Evelyn Waugh's second (and funniest) novel is a glorious thinly veiled satire about Waugh's friends, the Bright Young Things set of Mayfair in the interwar period. Not only is it the finest record about their whirlwind lifestyle of parties, sex, drugs, fast cars, jazz and yet more parties, but it also makes fun of everything in the Roaring Twenties London society, from gossip columns to politics, religion, money, film making, hotels and drunken majors. It's a highly readable laugh out loud book of very witty lines, marvellous names and a slightly disjointed story line. The party scenes make me ache to be there and the clothing descriptions are just heaven (bottle-green bowler hats and cross-dressing anyone?). Most of the novel is told through the conversations which the two main characters have together over the telephone, which today remains a record as to about people talked and used slang in the Twenties and Thirties.
But it's also a sad novel, particularly towards the end as the effect of their fast-paced party lifestyle affects the young characters. Waugh also records the opinions of the older generation about the Mayfair generation, who grew up in the shadow of the war without having served in it and will be approaching 40 when the next war breaks out.
The plot of Vile Bodies revolves around struggling novelist Adam (who had his manuscript seized at Customs because it's title looked a bit naughty) and his efforts to earn enough money in order to marry his girlfriend Nina. Poor Adam tries everything, from writing the gossip column Mr. Chatterbox about what his friends get up to at parties, to betting on a horse and finally to asking Nina's doddering old father, The Colonel, for some money and then realizes that the Colonel signs his cheques as Charlie Chaplin.

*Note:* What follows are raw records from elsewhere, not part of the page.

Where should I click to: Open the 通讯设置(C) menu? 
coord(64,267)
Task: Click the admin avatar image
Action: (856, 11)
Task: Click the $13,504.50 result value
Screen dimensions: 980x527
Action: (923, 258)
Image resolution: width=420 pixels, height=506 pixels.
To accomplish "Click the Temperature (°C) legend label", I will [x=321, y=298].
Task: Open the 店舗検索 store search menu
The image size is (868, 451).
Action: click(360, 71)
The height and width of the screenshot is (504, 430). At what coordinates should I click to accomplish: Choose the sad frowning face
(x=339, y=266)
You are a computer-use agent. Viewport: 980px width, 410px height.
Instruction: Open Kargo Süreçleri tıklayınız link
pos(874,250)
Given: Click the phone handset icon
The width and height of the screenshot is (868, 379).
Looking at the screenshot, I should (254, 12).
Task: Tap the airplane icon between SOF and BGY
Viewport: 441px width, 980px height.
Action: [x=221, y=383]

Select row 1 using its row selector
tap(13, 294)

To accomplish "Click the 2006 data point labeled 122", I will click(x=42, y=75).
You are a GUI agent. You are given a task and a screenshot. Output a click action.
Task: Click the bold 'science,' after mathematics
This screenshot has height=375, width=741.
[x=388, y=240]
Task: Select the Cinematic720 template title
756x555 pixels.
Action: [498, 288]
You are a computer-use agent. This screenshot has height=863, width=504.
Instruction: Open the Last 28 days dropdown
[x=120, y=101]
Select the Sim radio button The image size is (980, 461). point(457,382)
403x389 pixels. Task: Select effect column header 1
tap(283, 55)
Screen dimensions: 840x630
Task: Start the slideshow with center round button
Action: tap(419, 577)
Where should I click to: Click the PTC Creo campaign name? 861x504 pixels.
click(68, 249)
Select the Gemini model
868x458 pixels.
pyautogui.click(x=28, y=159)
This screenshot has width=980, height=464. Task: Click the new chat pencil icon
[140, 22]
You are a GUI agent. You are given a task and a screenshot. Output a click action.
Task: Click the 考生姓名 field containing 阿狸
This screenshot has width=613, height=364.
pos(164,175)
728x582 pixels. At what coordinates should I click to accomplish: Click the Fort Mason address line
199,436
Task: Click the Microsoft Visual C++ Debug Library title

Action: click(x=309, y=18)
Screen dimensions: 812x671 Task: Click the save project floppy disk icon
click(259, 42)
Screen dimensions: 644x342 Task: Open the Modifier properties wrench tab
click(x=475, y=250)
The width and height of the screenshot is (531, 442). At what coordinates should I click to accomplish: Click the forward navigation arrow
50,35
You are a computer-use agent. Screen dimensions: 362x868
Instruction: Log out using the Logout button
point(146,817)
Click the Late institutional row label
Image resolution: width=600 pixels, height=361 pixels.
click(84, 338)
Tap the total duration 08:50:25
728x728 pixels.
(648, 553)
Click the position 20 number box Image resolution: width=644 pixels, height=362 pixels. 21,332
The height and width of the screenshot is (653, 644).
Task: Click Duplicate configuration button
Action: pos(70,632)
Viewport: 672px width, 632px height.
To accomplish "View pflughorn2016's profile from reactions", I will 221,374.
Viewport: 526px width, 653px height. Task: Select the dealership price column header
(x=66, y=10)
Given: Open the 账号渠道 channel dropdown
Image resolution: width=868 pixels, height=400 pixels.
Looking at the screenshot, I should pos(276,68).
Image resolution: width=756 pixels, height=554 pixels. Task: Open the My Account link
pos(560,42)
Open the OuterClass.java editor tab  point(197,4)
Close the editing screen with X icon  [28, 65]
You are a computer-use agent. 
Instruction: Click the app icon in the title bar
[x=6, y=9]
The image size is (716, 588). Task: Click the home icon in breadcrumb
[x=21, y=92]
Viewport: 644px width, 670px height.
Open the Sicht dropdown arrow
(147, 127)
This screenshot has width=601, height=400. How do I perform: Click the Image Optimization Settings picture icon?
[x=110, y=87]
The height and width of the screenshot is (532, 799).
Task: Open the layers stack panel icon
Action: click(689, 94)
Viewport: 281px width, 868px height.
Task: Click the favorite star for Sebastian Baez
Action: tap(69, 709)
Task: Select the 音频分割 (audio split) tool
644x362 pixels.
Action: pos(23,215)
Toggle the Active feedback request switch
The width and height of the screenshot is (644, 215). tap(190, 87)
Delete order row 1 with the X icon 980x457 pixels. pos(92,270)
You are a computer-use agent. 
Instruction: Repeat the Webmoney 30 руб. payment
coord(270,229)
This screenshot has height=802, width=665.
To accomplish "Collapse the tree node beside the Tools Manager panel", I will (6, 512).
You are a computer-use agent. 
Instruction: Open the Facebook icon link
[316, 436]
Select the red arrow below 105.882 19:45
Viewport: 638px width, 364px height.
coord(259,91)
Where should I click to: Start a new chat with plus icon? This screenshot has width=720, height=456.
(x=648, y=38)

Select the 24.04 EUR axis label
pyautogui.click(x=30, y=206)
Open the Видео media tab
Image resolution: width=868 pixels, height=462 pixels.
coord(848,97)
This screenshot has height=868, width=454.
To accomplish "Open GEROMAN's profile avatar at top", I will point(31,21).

The relationship between Adam and Nina plays out like a romantic comedy, but it also shows that the conventions of the romantic comedy don't work in real life, something that Nina understands but Adam does not. The novel ends with Adam serving in the Second World War, written nine years before the invasion of Poland.
The novel was adapted by Stephen Fry into his visually stunning film Bright Young Things in 2003. As far as adaptations go, this is one of the best. Although he cut out a few parts from the novel, he maintain the novel's mood and biting wit. Stephen Fry did, however, change the ending by tacking a coda onto the end of it and by doing so he resolved the relationship between Adam and Nina, but I do like this added ending. And the costumes and sets are just drool-worthy. Plus you get to play the game "spot the now famous but then unknown British actors". And Peter O'Toole is hilarious in his cameo as the Colonel. But I do think that one should read the novel first before watching the film if you want the plot to make sense.